**Task statement:**
Within the data that follows, set down exactly the lines from the one containing "Balık Tarifleri (89, 1911)" through the one containing "アルゴリズム設計 (805, 1027)", both ends included.

****

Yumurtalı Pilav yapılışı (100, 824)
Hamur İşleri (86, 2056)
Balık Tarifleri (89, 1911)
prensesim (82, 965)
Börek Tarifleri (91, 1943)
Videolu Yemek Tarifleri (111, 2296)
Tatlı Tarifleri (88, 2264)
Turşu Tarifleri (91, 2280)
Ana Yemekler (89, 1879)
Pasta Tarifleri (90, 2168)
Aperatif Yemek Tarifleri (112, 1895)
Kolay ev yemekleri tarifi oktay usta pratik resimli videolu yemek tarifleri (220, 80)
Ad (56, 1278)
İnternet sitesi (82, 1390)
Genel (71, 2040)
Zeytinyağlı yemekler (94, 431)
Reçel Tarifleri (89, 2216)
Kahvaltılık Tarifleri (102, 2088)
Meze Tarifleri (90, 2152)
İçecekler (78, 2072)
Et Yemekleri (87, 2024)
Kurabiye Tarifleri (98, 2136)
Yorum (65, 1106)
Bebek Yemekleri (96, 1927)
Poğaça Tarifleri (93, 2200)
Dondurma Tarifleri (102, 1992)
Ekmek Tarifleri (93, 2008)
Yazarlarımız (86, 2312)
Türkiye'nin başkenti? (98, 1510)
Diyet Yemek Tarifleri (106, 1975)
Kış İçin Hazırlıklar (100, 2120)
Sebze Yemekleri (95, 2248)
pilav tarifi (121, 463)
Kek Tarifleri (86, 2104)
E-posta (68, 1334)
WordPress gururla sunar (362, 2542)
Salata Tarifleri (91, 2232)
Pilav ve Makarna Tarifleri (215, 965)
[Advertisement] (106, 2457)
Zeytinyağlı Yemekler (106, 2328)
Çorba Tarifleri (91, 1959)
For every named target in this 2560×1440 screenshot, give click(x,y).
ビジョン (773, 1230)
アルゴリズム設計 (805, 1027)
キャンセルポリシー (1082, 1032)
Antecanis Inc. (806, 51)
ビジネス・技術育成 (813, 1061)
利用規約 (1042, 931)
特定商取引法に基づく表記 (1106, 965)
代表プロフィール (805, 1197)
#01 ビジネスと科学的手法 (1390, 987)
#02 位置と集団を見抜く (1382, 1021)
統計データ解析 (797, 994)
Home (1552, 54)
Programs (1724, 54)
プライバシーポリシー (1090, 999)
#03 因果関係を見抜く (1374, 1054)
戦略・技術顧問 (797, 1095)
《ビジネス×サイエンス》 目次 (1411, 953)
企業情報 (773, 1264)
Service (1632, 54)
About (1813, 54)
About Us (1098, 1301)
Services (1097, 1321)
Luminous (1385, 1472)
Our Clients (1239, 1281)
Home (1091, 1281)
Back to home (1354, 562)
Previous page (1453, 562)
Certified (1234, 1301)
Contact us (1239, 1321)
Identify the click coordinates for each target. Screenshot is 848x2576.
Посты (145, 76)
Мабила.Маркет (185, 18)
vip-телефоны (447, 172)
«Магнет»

****

**Solution:**
Balık Tarifleri (89, 1911)
prensesim (82, 965)
Börek Tarifleri (91, 1943)
Videolu Yemek Tarifleri (111, 2296)
Tatlı Tarifleri (88, 2264)
Turşu Tarifleri (91, 2280)
Ana Yemekler (89, 1879)
Pasta Tarifleri (90, 2168)
Aperatif Yemek Tarifleri (112, 1895)
Kolay ev yemekleri tarifi oktay usta pratik resimli videolu yemek tarifleri (220, 80)
Ad (56, 1278)
İnternet sitesi (82, 1390)
Genel (71, 2040)
Zeytinyağlı yemekler (94, 431)
Reçel Tarifleri (89, 2216)
Kahvaltılık Tarifleri (102, 2088)
Meze Tarifleri (90, 2152)
İçecekler (78, 2072)
Et Yemekleri (87, 2024)
Kurabiye Tarifleri (98, 2136)
Yorum (65, 1106)
Bebek Yemekleri (96, 1927)
Poğaça Tarifleri (93, 2200)
Dondurma Tarifleri (102, 1992)
Ekmek Tarifleri (93, 2008)
Yazarlarımız (86, 2312)
Türkiye'nin başkenti? (98, 1510)
Diyet Yemek Tarifleri (106, 1975)
Kış İçin Hazırlıklar (100, 2120)
Sebze Yemekleri (95, 2248)
pilav tarifi (121, 463)
Kek Tarifleri (86, 2104)
E-posta (68, 1334)
WordPress gururla sunar (362, 2542)
Salata Tarifleri (91, 2232)
Pilav ve Makarna Tarifleri (215, 965)
[Advertisement] (106, 2457)
Zeytinyağlı Yemekler (106, 2328)
Çorba Tarifleri (91, 1959)
For every named target in this 2560×1440 screenshot, give click(x,y).
ビジョン (773, 1230)
アルゴリズム設計 (805, 1027)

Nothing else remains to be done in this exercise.